Santé

Dengue : il existe un système de défense inné !

ActualitéClassé sous :médecine , dengue , résistance au virus

Pourquoi la dengue, une maladie transmise par des moustiques, reste-t-elle bénigne chez de nombreuses personnes alors qu'elle conduit à de dramatiques hémorragies chez certains, en particulier les enfants ? En découvrant un mécanisme naturel de résistance, une équipe franco-américaine apporte un premier élément de réponse.

Internalisation dans les cellules du système immunitaire d'une protéine du virus, rendue fluorescente. A gauche, deux macrophages. La protéine reste cantonnée à la surface de la cellule, ce qui la protègerait de l'infection. A droite, des cellules dendritiques ont incorporé la protéine virale, présente jusqu'en leur centre, ce qui favoriserait l'infection. © Laboratoire immunologie et chimie thérapeutiques (CNRS/Université Louis Pasteur)

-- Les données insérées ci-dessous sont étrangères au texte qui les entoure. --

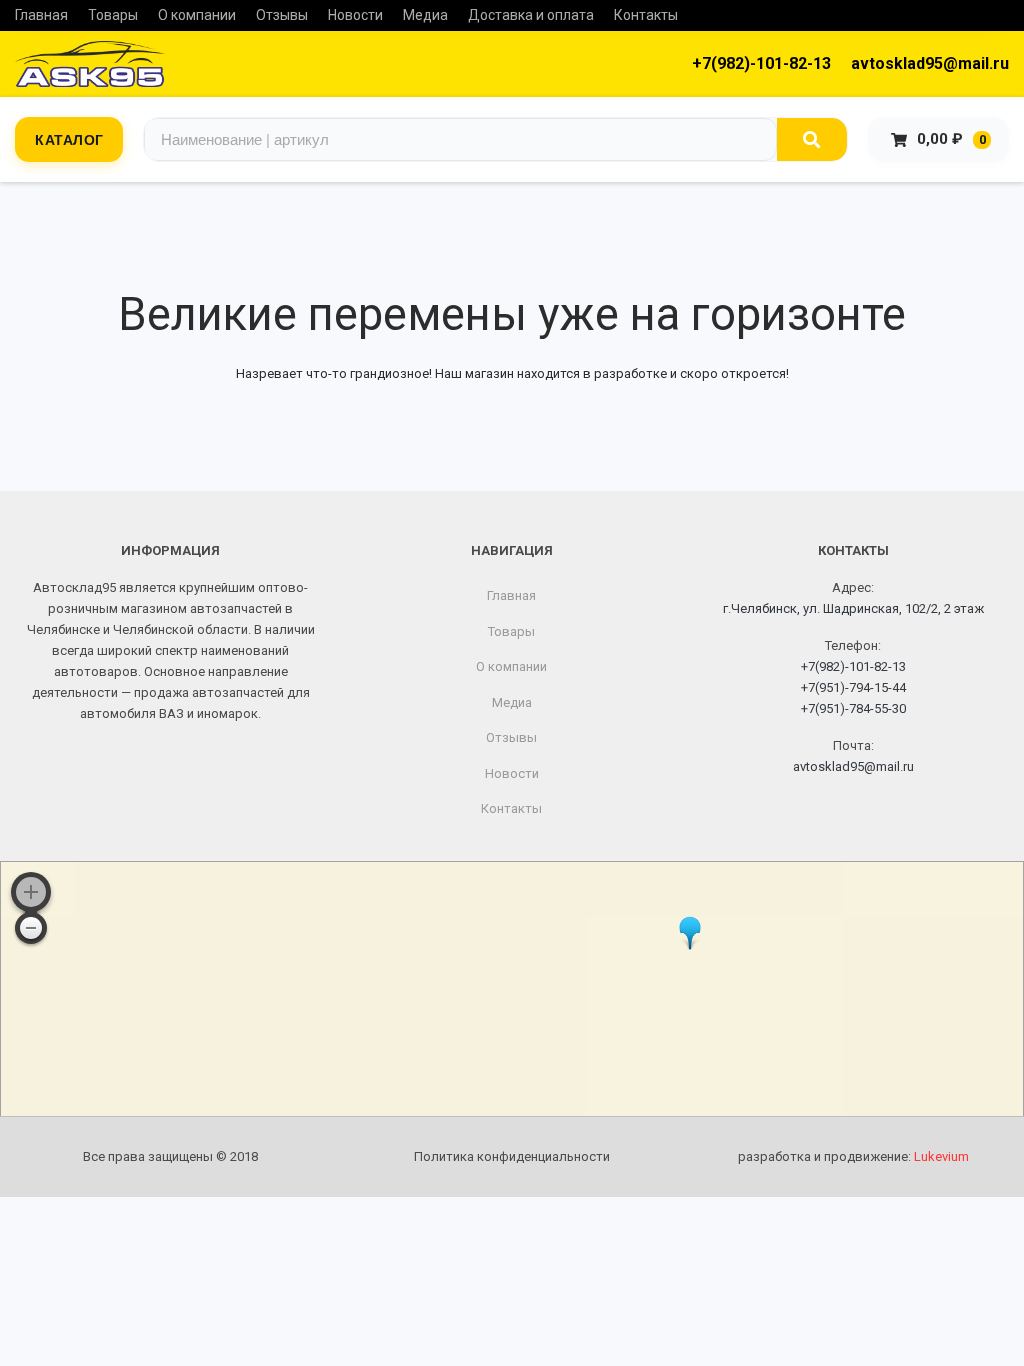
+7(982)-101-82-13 (761, 63)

Un pas semble-t-il important vient d'être franchi dans la lutte contre la dengue, une maladie qui touche chaque année près de 100 millions de personnes dans le monde. Une équipe franco-américaine a mis en évidence un mécanisme de résistance au virus de cette fièvre hémorragique contre laquelle il n'existe pour l'heure, ni traitement ni vaccin.

On savait déjà que le virus s'attaque, à l'intérieur du derme, à une composante du système immunitaire, les cellules dendritiques, qui deviennent le point de départ de l'infection. A partir d'un travail sur le derme humain, des chercheurs de l'Inserm, du CNRS et de l'Université de Berkeley (Californie) ont identifié « un important système de défense inné contre l'infection par le virus de la dengue chez l'homme ». Il s'agit des macrophages du derme, des cellules que l'on croyait bien connues, mais qui cachaient leur jeu !

Des nettoyeurs efficaces

Ces macrophages, cellules massives capables d'ingurgiter des débris cellulaires et des agents pathogènes, sont d'efficaces nettoyeurs de tissus et participent au système immunitaire. Dans le derme, certains seraient capables de capturer le virus de la maladie, interdisant sa réplication dès l'inoculation par la piqûre du moustique. « C'est pourquoi dans la majorité des cas la dengue demeure une infection virale plutôt bénigne » expliquent les auteurs des ce travail, publié dans la revue Plos NTD. Mais parfois, des patients infectés développent un syndrome hémorragique mortel, particulièrement les enfants.

Cette découverte d'un mécanisme de défense est donc d'un grand intérêt et pourrait déboucher sur de nouvelles stratégies préventives. A ce jour en effet, la seule prévention réside dans la lutte anti-vectorielle par élimination des moustiques.